Thursday, October 03, 2019

Low Tide: Jersey Shore Buried Treasure

Despite what Robert Louis Stevenson and Edgar Allen Poe told us, William Kidd is the only documented example of a pirate burying his treasure. Nevertheless, the pirate treasure map motif took hold in our collective imagination. Over three hundred years later, there are scores of History Channel shows dedicated to the recovery of sunken or buried pirate plunder. Two scuffling brothers will resort to Captain Kidd’s tactics when they chance across a cache of gold coins during an ill-fated burglary in Kevin McMullin’s Low Tide, which opens tomorrow in New York.

Peter and Alan are what the entitled Jersey Shore summer cottagers might call townies. Their mother has passed away and their father is mostly absent on long commercial fishing hauls. Alan, the elder brother, has fallen in with a bad crowd: namely the mercurial red and the weasel-like Smitty. The three often break into summer homes, but unfortunately Smitty broke his ankle during their last misadventure. That is why Alan brings along his straight-arrow brother to serve as lookout on their latest job.

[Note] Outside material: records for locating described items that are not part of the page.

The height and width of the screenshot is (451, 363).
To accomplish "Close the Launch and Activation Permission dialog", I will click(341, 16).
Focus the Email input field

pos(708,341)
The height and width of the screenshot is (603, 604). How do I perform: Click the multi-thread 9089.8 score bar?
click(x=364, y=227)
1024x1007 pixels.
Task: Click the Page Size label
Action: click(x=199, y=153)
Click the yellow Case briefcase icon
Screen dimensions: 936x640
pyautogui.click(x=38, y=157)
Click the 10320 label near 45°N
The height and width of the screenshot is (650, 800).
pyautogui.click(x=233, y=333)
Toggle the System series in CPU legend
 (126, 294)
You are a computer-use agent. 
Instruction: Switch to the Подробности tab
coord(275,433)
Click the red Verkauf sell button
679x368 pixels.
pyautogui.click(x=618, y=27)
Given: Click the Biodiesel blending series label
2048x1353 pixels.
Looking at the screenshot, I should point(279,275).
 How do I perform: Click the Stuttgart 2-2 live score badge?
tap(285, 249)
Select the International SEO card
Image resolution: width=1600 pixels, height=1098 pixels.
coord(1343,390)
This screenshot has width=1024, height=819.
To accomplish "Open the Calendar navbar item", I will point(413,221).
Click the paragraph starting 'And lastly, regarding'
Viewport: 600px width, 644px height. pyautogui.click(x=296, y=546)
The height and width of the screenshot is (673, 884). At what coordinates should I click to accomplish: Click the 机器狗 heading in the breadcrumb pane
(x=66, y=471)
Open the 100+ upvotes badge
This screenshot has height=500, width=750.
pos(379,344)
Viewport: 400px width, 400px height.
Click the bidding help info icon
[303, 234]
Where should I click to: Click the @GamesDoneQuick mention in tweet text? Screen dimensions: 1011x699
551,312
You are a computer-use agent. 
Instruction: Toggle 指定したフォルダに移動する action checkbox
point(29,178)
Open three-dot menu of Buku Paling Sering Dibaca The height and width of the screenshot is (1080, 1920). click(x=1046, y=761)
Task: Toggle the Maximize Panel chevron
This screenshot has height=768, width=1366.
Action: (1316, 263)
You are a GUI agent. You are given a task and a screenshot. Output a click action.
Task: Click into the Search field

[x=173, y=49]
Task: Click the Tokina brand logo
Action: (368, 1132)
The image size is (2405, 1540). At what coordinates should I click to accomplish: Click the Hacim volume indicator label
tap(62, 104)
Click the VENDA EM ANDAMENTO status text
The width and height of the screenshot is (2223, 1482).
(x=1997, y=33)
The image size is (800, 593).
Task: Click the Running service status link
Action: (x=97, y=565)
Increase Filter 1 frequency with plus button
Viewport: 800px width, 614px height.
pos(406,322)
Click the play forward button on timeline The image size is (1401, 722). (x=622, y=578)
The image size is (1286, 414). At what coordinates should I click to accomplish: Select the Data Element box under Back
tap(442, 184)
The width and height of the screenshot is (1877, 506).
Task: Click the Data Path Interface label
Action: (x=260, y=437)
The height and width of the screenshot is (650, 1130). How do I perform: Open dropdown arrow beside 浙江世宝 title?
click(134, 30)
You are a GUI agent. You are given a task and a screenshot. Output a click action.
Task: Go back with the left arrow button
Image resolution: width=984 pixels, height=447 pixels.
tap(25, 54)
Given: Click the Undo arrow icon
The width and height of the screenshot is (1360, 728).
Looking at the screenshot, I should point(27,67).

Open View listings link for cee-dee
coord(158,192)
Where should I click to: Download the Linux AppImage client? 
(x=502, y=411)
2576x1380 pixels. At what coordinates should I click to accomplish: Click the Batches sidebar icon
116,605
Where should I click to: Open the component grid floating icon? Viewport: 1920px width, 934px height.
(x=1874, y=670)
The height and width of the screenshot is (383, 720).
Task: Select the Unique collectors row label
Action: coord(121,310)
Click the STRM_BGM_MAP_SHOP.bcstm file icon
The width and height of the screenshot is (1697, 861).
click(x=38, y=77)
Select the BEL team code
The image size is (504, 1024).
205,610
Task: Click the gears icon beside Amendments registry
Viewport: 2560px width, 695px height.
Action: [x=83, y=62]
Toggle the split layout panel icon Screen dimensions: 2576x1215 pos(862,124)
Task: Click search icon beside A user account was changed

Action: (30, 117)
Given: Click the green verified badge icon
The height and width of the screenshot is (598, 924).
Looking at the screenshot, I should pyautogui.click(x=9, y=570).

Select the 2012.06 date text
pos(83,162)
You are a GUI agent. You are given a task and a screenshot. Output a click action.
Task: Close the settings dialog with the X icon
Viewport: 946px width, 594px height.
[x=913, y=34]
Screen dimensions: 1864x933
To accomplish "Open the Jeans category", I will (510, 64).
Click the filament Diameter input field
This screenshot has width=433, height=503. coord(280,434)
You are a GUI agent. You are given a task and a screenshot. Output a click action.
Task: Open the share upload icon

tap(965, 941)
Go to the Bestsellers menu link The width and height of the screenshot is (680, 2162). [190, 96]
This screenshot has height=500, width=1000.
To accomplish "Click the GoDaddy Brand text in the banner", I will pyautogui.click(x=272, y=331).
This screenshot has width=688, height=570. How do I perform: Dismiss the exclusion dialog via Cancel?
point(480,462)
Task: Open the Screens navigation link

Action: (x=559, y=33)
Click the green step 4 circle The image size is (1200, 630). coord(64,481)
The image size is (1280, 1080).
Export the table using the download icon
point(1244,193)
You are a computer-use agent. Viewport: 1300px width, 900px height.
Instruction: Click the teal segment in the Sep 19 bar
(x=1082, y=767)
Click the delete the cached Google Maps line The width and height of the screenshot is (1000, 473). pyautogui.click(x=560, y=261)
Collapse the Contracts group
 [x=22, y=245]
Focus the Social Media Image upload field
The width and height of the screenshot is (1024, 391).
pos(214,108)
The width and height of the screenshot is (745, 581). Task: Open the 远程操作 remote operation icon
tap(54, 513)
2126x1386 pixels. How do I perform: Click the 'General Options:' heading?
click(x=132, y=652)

In a rare burst of intuition, Alan finds a bag of rare gold coins under the floor boards. Soon thereafter, he gets pinched and the sociopathic Red abandons Peter to his own resources. Of course, Smitty squealed when Sergeant Kent started sweating him (the cast was a dead giveaway). However, Peter was able to secretly bury the loot before safely slipping back to the mainland. Yes, there is a map. They also have two suspicious criminal associates on their hands.

The idea of a contemporary version of a pirate treasure caper sounds fun and larky, but Low Tide isn’t much of the first and decidedly not the latter. Instead, McMullin opts for a social realism approach, emphasizing the brothers’ marginalized social and economic status. All the major characters are entirely charmless and quite resentful of their lots in life. With the exception of Peter, they are mostly rather slow-witted, which really makes it a chore to spend time with them.

However, like all good noirs, Low Tide definitely gets a boost from some colorful supporting players. Shea Whigham is surprisingly human and relatable as Sgt. Kent, the Jersey Javert. Plus, Mike Hodge adds sly attitude (which is much needed) as Don, the brothers’ pawn broker of choice. Villains are also important in this genre, so it is a good thing Alex Neustaedter is so menacing as Red. Yet, the brothers themselves are pretty plain vanilla.

Low Tide is the sort of film that sounds enormously promising, but turns out to be just okay. Frankly, the slow-burning is a little too slow to recommend at Manhattan movie ticket prices when Low Tide opens tomorrow (10/4) in New York, at the Quad Cinema.